** Opening DATA block **
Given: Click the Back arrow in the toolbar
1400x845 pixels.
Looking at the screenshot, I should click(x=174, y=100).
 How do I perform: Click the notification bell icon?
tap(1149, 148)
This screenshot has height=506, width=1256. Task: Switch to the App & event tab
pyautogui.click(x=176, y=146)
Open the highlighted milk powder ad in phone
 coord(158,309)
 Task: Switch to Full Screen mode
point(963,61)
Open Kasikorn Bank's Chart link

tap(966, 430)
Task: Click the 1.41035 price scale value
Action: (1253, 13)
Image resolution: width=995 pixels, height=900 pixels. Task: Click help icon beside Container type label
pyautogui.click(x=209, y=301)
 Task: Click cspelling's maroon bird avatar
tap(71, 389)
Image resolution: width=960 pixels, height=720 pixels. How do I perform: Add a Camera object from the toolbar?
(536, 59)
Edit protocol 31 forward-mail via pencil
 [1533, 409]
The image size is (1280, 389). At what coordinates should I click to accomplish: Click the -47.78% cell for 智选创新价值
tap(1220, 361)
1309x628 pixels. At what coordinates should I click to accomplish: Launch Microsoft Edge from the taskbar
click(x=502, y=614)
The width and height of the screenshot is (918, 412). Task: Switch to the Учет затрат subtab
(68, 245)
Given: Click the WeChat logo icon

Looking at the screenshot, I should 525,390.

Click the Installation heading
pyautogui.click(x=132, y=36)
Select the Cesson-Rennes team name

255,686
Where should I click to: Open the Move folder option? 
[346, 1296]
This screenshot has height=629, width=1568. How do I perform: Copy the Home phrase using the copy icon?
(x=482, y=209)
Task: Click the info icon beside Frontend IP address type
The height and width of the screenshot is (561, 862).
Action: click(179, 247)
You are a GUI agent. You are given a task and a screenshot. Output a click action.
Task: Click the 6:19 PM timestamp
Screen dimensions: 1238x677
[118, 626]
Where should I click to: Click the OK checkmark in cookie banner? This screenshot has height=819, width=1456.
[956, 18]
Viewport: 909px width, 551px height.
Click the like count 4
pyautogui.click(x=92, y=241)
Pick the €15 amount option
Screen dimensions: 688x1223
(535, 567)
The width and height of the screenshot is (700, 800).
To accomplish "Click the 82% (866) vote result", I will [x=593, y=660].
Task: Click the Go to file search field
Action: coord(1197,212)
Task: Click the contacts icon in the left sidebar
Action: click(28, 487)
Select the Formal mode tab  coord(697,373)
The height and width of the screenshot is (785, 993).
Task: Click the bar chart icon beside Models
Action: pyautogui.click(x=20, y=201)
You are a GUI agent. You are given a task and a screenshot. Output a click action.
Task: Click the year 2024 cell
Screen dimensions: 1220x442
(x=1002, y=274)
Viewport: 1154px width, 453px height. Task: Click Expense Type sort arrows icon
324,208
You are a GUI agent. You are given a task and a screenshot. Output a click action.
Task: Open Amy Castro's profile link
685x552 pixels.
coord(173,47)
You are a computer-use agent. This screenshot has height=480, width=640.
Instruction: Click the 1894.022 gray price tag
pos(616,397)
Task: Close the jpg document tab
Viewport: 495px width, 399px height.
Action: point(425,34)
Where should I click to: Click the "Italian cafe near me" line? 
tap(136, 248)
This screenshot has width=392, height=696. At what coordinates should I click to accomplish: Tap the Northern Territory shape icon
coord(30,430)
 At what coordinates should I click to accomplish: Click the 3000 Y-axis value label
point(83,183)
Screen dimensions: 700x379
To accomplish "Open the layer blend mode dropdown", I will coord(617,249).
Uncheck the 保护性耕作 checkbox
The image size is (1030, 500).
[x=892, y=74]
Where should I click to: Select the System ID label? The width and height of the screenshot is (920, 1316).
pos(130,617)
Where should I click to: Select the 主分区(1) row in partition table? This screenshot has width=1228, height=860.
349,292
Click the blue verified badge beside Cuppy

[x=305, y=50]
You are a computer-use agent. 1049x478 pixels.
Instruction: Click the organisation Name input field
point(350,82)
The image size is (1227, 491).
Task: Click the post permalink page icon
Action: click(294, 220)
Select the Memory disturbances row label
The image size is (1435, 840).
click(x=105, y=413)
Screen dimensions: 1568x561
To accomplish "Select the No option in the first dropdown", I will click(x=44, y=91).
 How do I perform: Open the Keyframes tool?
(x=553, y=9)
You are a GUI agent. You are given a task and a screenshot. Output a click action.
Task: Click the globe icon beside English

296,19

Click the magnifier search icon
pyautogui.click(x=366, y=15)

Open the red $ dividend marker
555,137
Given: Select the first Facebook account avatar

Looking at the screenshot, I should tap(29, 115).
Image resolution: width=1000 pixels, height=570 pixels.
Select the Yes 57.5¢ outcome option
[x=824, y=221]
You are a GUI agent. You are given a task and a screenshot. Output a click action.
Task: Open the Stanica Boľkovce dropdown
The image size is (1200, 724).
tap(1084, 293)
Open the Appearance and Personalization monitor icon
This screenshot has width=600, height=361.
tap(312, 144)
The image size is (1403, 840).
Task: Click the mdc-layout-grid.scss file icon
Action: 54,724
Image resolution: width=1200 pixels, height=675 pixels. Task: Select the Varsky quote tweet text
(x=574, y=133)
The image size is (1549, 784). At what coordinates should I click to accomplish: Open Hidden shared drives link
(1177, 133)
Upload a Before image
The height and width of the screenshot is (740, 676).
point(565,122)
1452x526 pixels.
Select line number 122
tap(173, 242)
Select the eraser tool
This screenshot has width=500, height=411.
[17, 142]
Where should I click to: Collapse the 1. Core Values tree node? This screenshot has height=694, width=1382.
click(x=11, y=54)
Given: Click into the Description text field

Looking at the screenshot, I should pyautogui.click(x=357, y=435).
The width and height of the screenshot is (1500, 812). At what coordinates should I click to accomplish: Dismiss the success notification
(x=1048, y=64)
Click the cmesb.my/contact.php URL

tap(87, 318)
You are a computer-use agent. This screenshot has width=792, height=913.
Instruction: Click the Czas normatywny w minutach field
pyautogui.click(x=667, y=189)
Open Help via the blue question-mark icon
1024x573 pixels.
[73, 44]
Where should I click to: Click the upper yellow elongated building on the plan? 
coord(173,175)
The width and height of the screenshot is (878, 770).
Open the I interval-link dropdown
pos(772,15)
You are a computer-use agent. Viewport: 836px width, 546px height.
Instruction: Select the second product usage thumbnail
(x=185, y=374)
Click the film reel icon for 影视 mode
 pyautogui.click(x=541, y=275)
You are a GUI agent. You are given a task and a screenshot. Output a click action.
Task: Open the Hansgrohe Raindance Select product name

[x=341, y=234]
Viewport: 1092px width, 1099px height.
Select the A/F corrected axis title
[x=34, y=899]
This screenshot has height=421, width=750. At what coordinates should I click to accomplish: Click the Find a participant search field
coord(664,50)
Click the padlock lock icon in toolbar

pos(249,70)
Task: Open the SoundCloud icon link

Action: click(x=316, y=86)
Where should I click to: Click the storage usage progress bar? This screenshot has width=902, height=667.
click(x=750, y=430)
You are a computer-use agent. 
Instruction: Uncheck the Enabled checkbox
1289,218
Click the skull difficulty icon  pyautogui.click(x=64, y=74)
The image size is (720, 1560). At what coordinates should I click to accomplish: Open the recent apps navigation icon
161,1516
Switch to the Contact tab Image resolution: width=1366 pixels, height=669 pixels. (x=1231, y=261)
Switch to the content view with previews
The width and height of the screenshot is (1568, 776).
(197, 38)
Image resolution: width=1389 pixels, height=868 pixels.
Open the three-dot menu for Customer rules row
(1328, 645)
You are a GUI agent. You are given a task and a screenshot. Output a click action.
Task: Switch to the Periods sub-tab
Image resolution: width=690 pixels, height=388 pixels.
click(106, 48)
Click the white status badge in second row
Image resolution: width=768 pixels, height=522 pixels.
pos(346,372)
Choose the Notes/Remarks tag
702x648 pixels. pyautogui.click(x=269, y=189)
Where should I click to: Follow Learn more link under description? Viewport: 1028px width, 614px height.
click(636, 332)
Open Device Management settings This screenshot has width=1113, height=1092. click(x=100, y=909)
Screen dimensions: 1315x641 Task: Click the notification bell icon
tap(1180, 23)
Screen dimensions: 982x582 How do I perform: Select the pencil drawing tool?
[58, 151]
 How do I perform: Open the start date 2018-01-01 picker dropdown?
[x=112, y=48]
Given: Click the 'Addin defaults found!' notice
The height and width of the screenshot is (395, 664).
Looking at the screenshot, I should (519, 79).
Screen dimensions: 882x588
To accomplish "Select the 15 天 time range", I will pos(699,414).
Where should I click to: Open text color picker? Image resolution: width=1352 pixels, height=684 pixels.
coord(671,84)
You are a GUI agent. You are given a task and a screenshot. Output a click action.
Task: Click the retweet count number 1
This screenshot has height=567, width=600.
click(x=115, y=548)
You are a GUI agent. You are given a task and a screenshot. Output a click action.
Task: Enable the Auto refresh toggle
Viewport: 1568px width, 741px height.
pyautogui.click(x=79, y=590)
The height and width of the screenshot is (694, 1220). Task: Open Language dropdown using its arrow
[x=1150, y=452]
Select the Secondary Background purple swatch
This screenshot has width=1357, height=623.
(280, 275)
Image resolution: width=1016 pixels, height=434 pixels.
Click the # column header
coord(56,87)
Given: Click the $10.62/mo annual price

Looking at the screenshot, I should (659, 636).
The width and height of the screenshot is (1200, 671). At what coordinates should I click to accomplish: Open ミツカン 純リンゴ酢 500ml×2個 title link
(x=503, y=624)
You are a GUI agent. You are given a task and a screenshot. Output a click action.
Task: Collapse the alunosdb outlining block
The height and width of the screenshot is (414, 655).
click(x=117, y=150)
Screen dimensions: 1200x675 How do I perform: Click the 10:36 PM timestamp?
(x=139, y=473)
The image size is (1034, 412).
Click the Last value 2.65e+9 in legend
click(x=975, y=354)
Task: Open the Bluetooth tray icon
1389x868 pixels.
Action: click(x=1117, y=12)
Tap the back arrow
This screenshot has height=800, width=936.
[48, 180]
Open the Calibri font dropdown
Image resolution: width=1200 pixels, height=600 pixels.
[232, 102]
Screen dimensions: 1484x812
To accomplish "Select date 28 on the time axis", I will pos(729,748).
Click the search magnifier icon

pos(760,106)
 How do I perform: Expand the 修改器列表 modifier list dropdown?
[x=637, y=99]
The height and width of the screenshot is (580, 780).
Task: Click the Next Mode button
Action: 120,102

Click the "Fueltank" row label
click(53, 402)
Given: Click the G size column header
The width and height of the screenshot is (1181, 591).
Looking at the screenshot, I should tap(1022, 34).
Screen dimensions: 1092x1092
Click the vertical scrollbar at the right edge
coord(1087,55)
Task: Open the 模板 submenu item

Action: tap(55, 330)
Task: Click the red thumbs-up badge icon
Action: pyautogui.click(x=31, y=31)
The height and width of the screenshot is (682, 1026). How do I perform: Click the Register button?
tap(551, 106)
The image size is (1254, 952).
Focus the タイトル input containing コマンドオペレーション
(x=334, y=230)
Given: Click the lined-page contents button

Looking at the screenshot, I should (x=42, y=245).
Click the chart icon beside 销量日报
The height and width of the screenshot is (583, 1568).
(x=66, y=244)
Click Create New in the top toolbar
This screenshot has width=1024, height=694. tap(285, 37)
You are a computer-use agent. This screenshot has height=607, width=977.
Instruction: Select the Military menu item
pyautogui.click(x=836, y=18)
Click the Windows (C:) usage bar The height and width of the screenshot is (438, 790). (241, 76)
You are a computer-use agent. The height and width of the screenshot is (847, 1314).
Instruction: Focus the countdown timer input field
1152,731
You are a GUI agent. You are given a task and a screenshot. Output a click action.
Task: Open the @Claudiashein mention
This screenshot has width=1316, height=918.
** Closing DATA block **
WHAT THIS TASK INVOLVES:
Could you retype exactly the lines above from the one containing "Click the Windows" through the last line of the records, both included, and nothing else?

EXERCISE RESULT:
Click the Windows (C:) usage bar The height and width of the screenshot is (438, 790). (241, 76)
You are a computer-use agent. The height and width of the screenshot is (847, 1314).
Instruction: Focus the countdown timer input field
1152,731
You are a GUI agent. You are given a task and a screenshot. Output a click action.
Task: Open the @Claudiashein mention
This screenshot has width=1316, height=918.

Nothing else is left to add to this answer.